== Document text
You and your opponent both bring decks. Each turn, you get resources, draw a card, and play units onto battlefields. When you move your units into a battlefield where the enemy already has units, you fight. Win the fight, take the battlefield, score a point. First to 8 points wins.

That's it. Everything else on this page is just the "how." If you forget everything else, remember this: take battlefields, hold them, get to 8.

Setting Up

Before you play, each player lays out their side of the table. Starter decks come pre-built, so you just open the box and arrange things:

1

Put your Legend face-up

This is your leader. It sits in the Legend Zone where both players can see it. Your Legend decides which domains (colors) your deck uses and gives you special abilities.
====
== Extracted data
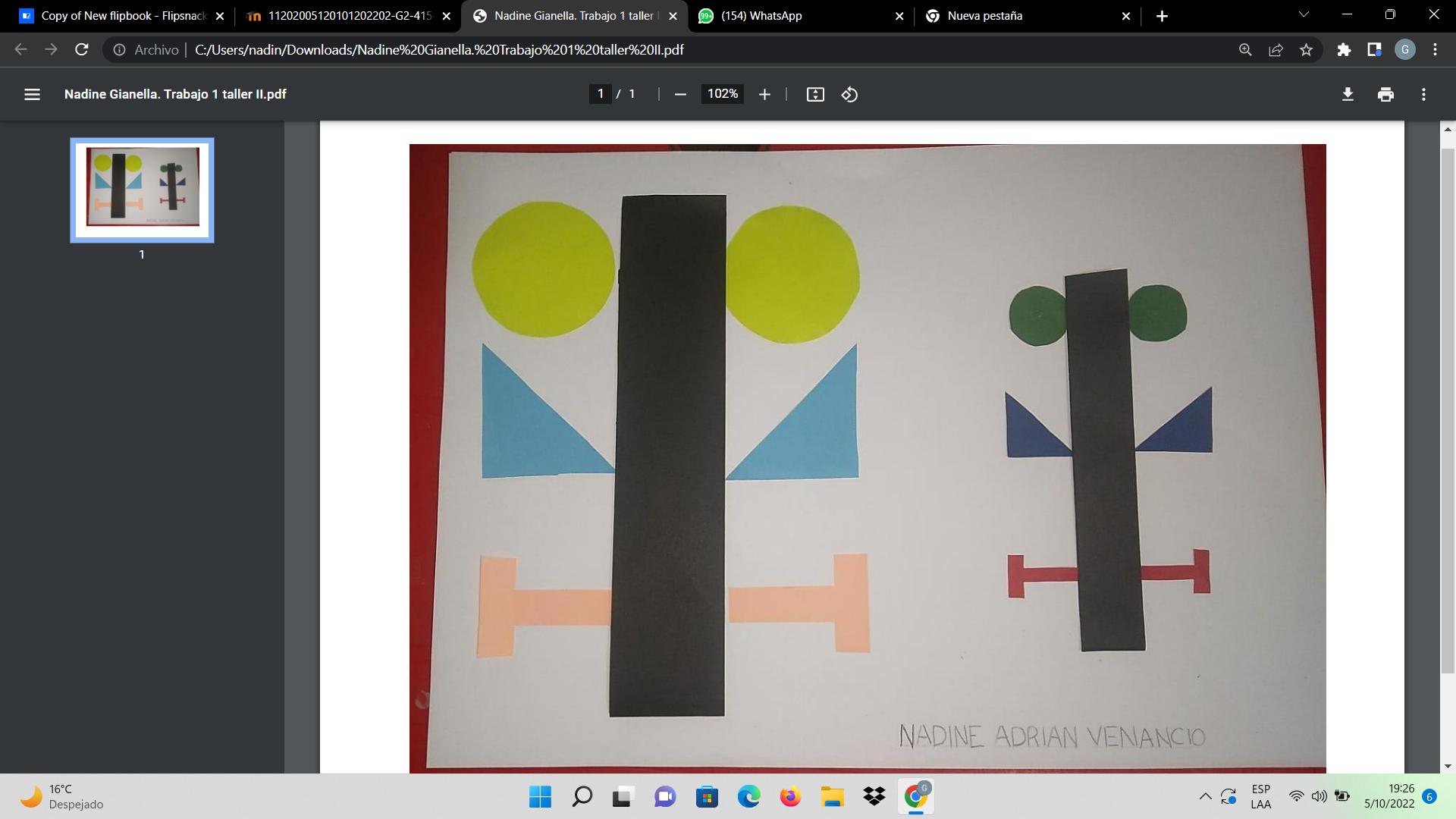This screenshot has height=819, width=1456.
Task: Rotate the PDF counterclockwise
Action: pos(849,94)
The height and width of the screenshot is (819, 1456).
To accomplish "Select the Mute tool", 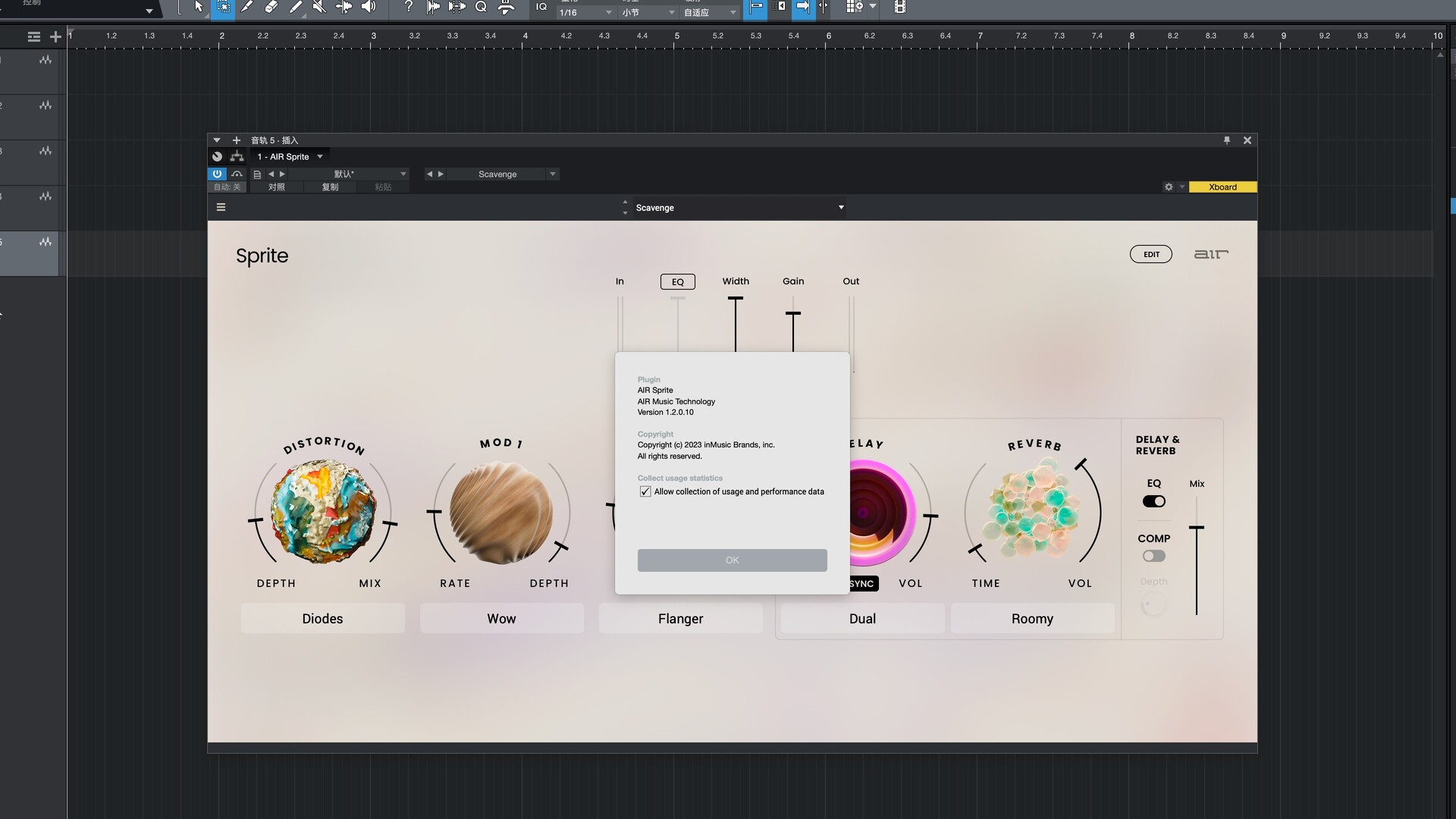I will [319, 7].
====
What you will do:
• A. Answer these from the card game rules:
(i) How many points does a player need to win?
(ii) What happens when you move your units into a battlefield where the enemy already has units?
(iii) In which zone does your Legend sit?
• B. What things do you do each turn, according to the card game rules? List all of them.
• C. Could you carry on the card game rules from the point where they end?

Answers to the exercises:
• A.
(i) 8 points.
(ii) You fight.
(iii) The Legend Zone.

• B.
- Get resources
- Draw a card
- Play units onto battlefields

• C.
2

Place your Chosen Champion face-up

This is a champion unit that matches your Legend. It goes in the Champion Zone next to your Legend during setup, but you'll still need to play it during the game like any other unit. Think of it as your ace in the hole.

3

Set aside your 3 Battlefields

These are the locations you'll be fighting over. Each player picks 1 of their 3 Battlefields and places it face-up, so a standard 1v1 game is played across 2 Battlefields.

4

Separate your Rune Deck

Your 12 Runes sit in their own pile, separate from everything else. You'll use them every turn to pay for cards.

5

Shuffle your Main Deck and draw 4 cards

Your Main Deck has 39 cards in it (the 40th is your Chosen Champion). Draw 4 for your opening hand. Don't love it? You can recycle up to 2 cards (put them on the bottom of your deck) and draw that many replacements.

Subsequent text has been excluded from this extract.